Problem requirements:
Could you return all of the entries below exactly, minus the pictures?

Saved data entries:
++++++++

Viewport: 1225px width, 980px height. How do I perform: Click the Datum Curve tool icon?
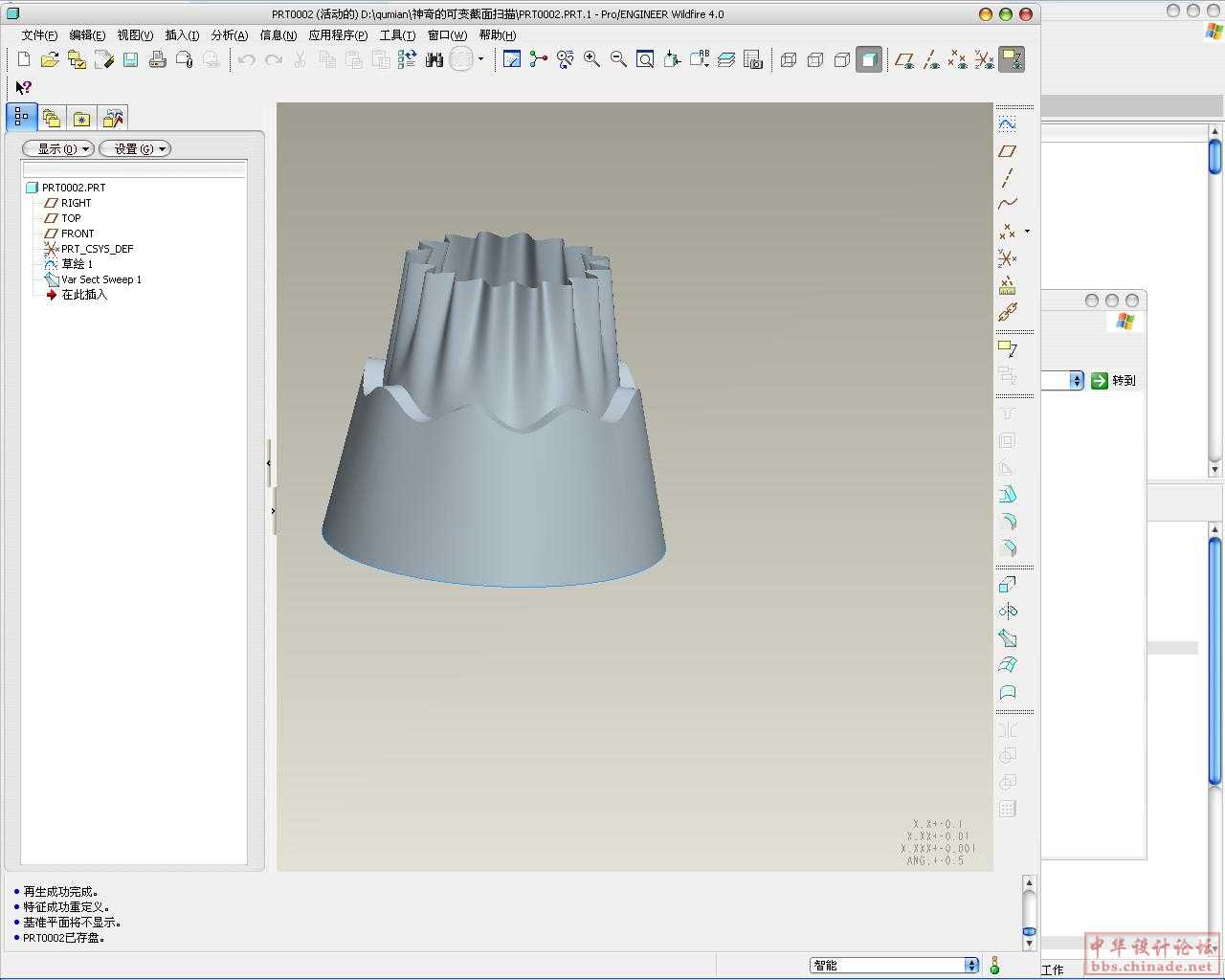point(1007,204)
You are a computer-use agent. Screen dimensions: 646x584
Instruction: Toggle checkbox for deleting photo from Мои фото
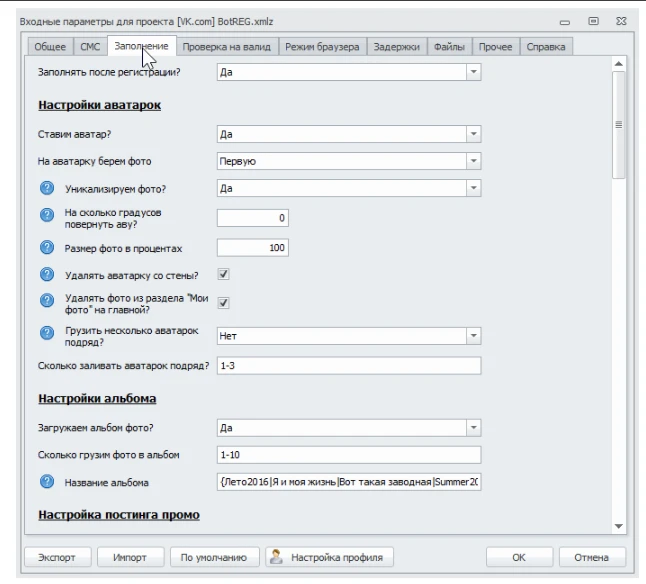pos(223,303)
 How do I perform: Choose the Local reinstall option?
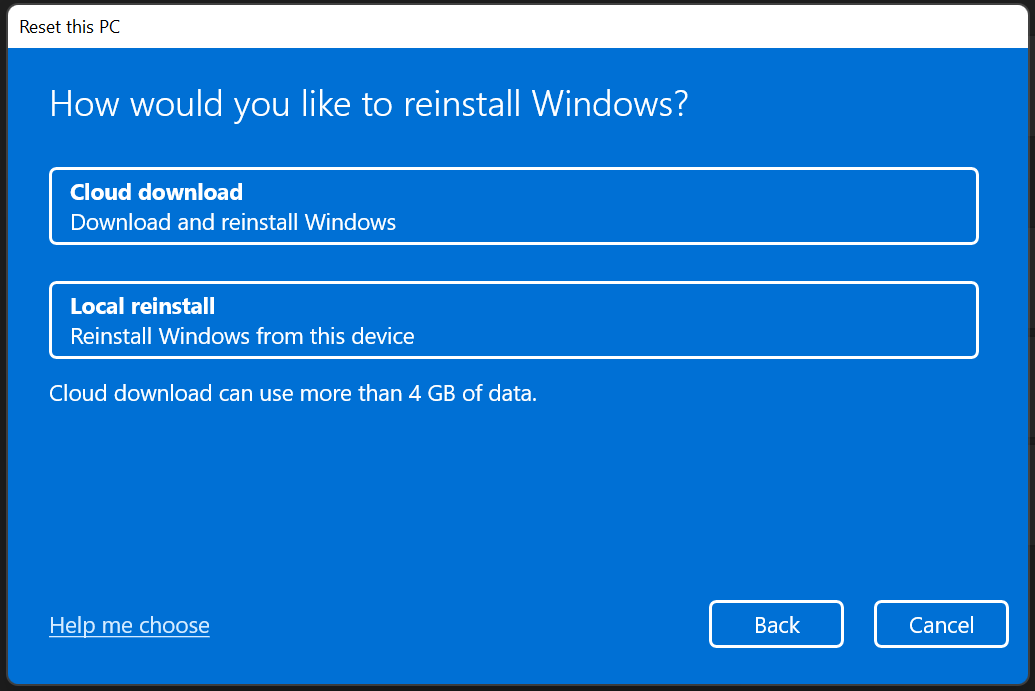[513, 320]
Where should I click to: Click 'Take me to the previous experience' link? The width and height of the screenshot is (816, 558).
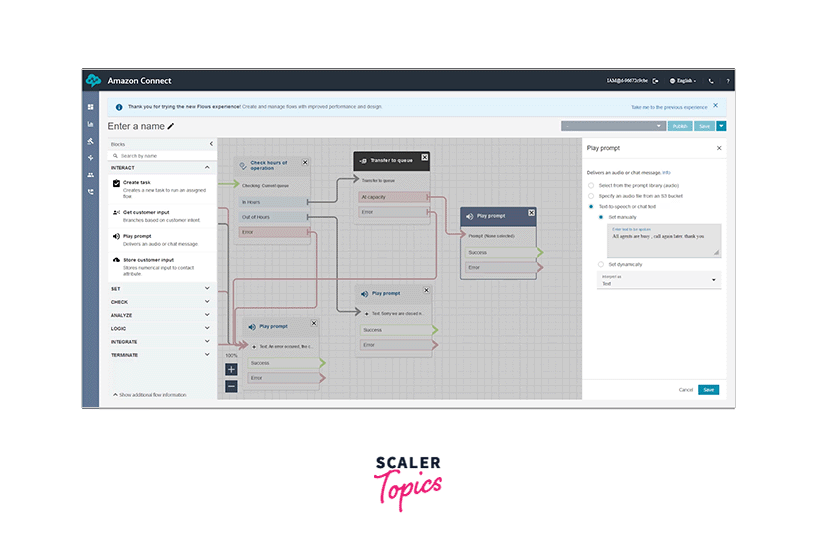668,107
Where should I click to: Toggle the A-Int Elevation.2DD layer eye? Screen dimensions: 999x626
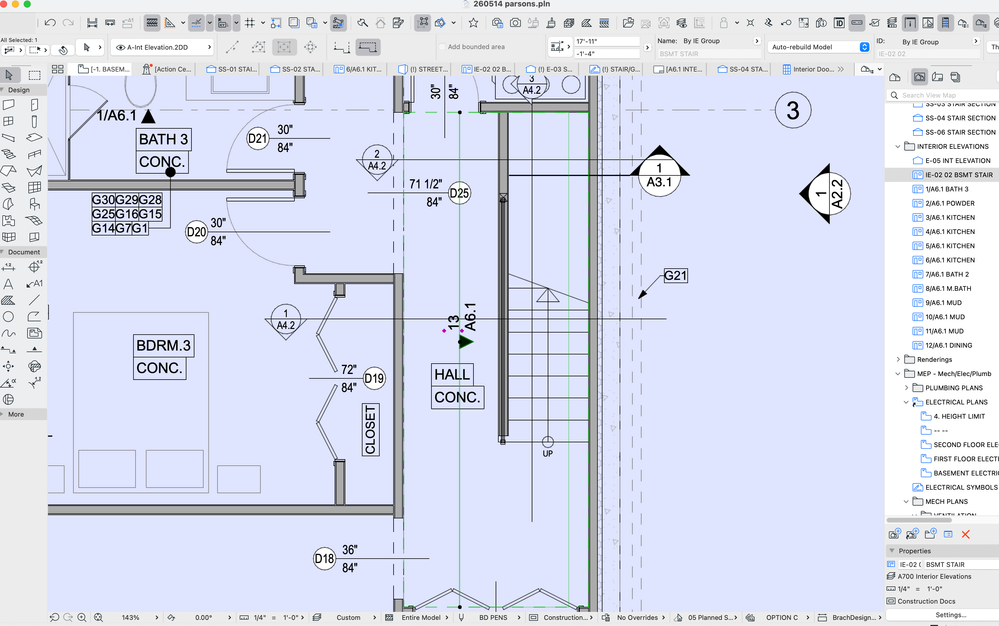point(120,47)
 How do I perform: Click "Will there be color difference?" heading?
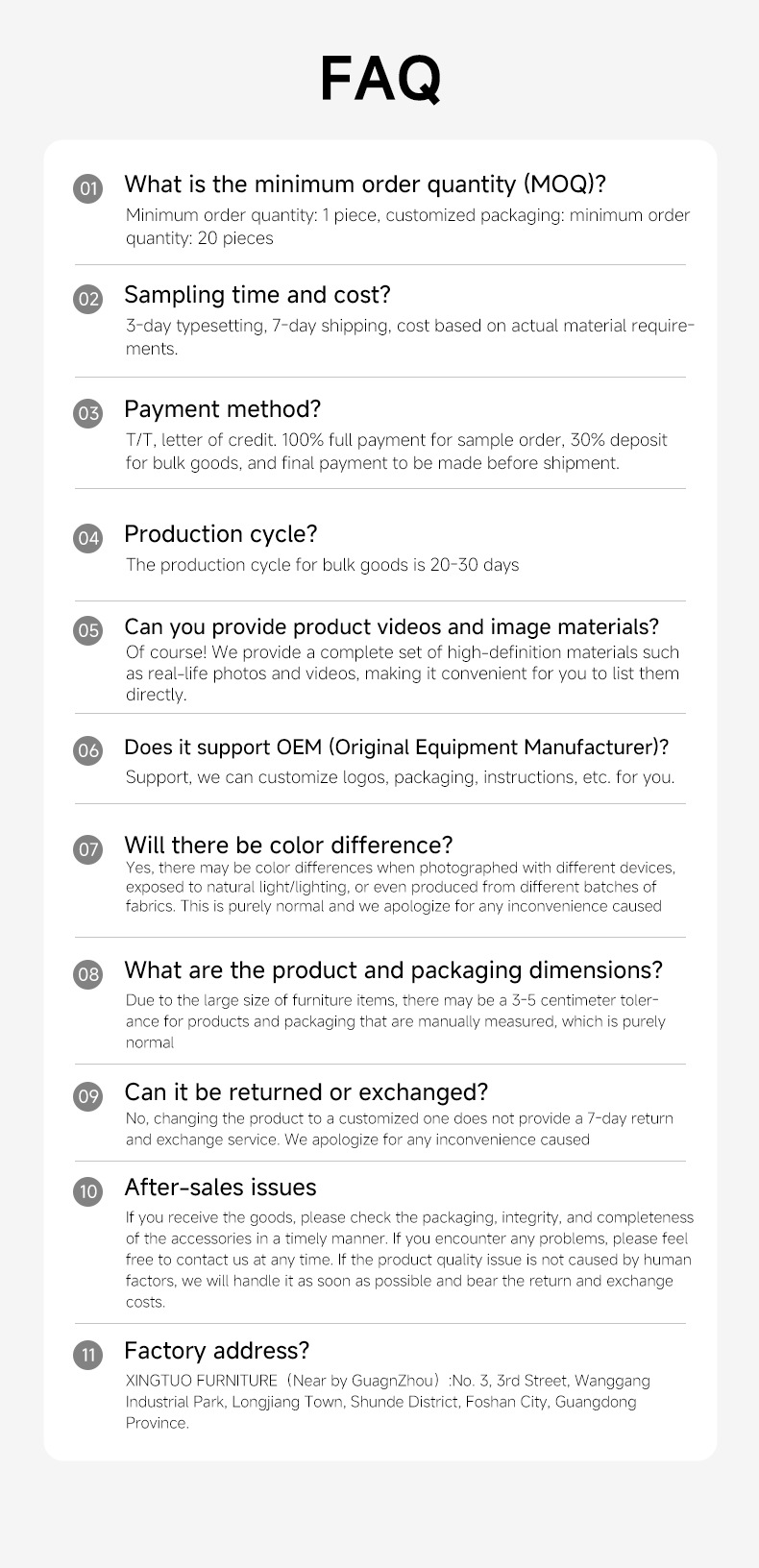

++++++++

Exercise result:
Viewport: 1225px width, 980px height. How do I perform: Click the Datum Curve tool icon?
point(1007,204)
You are a computer-use agent. Screen dimensions: 646x584
Instruction: Toggle checkbox for deleting photo from Мои фото
pos(223,303)
 How do I perform: Choose the Local reinstall option?
[513, 320]
Where should I click to: Click 'Take me to the previous experience' link? The width and height of the screenshot is (816, 558).
668,107
Where should I click to: Toggle the A-Int Elevation.2DD layer eye? Screen dimensions: 999x626
point(120,47)
 How do I perform: Click "Will there be color difference?" heading?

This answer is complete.